Even though I’m in the tropics, it’s dark, damp and still here on the ground. The sun’s intense rays are absorbed by the layers of leaves over my head. Looking upward, I feel a familiar jig of excitement. What will I find today?

It wasn’t all that long ago that scientists called the tree canopy "the last biotic frontier." Until about 30 years ago, there was no safe way to get up there — it was a world waiting for exploration.

I step into my seat harness and leg loops. Clamping my ascenders onto the rope, I’m ready to climb. As I inchworm my way up the rope, my view begins to shift. Now, I look down see how the leaves are arranged to capture every bit of light.

10 more minutes and I’m at the top. Everywhere I look, there are huge branches covered with carpets of orchids and ferns.

I’m not the first scientist to notice the diversity up here. Canopy researchers have documented over 24,000 species of flowering plants in the tree tops — far more than you’d find rooted on the forest floor.

One reason for this high diversity is that the canopy environment is very different. Up here, there's more sunlight, greater extremes of humidity and temperature and more wind, too, which let’s canopy plants send their seeds to populate other suitable homes in forests far away.

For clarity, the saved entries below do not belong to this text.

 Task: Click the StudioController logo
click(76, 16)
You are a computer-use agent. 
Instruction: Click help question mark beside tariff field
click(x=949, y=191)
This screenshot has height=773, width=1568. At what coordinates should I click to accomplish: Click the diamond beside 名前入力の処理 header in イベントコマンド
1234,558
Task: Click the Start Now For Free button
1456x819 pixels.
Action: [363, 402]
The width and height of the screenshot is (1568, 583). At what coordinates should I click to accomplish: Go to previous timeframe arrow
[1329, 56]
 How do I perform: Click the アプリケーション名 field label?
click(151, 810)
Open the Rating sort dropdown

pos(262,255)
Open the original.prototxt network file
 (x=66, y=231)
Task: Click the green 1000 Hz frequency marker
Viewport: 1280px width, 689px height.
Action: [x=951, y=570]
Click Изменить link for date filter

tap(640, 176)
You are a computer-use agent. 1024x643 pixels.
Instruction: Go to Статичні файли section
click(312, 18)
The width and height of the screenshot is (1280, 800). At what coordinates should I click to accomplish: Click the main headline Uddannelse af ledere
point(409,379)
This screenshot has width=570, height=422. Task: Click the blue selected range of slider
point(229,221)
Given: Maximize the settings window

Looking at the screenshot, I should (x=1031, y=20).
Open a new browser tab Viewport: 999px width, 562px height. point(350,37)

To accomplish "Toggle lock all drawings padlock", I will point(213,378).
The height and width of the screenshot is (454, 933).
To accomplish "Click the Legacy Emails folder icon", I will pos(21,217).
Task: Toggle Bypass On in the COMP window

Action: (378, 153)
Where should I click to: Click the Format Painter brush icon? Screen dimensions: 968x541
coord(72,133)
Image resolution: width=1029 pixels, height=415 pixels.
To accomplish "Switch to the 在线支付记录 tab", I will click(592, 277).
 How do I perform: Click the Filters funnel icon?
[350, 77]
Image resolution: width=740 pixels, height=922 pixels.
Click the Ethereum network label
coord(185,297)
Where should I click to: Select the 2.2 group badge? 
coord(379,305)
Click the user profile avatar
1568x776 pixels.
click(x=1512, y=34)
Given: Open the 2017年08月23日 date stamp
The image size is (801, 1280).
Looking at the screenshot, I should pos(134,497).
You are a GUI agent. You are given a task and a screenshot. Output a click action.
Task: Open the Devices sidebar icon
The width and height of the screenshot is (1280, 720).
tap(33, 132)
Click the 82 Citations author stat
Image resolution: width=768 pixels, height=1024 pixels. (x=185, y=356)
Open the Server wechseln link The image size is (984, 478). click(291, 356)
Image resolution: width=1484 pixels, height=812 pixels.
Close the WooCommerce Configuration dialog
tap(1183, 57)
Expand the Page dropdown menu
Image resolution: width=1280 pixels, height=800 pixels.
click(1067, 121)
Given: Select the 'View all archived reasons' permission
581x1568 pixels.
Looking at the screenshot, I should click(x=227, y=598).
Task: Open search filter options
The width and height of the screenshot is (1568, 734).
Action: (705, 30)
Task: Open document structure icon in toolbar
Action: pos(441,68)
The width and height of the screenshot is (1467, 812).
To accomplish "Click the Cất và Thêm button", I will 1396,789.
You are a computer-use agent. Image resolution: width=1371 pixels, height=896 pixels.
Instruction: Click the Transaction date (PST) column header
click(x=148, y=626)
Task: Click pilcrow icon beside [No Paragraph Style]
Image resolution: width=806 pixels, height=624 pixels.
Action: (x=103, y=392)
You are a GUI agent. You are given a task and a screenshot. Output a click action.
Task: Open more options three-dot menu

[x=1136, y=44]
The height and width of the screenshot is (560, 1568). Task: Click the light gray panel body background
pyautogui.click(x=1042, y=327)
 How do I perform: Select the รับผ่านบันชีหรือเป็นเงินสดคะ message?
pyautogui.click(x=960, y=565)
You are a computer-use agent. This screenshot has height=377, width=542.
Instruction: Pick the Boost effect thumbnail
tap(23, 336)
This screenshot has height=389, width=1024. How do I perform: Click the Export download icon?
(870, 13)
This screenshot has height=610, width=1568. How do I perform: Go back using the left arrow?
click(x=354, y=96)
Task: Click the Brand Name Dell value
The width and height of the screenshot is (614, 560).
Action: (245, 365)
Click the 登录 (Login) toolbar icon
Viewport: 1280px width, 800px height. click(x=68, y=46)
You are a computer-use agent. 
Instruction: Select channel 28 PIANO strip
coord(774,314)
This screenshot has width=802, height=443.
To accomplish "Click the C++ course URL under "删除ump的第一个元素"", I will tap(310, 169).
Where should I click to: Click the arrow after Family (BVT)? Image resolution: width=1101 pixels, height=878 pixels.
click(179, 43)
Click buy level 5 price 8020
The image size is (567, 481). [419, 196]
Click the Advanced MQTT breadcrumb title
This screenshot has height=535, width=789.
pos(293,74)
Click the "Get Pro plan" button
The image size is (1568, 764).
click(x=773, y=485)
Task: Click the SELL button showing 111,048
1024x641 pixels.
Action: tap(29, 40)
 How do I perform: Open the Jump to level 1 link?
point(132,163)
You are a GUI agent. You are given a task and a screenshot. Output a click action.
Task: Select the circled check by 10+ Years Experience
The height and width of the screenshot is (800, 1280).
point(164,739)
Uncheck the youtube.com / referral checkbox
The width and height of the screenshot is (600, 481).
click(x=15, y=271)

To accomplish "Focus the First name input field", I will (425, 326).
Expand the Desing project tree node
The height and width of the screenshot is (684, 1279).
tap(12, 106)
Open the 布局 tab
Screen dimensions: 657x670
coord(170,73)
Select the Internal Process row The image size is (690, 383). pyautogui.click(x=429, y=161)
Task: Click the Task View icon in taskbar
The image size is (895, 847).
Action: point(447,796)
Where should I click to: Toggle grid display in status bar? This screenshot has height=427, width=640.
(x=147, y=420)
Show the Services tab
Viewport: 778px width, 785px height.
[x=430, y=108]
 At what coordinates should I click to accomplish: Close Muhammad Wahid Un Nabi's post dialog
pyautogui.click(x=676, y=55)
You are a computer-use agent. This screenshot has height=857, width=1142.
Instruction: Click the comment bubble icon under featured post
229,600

And the canopy provides a different surfaces for the plants to rest on — from skinny young twiglets to limbs as broad as picnic tables — giving them more choices about where they can flourish.

By documenting the canopy’s plants, scientists are able to have a more complete inventory of the forest community. Without this knowledge, the complex jigsaw puzzle of the rainforest would be incomplete.

Exchanging my ascenders for my rappelling gear, I start my decent. As I move through the thousand, thousand leaves, a purple-throated mountain gem flashes by, attracted to my red shirt, a wonderful bonus for this trip aloft.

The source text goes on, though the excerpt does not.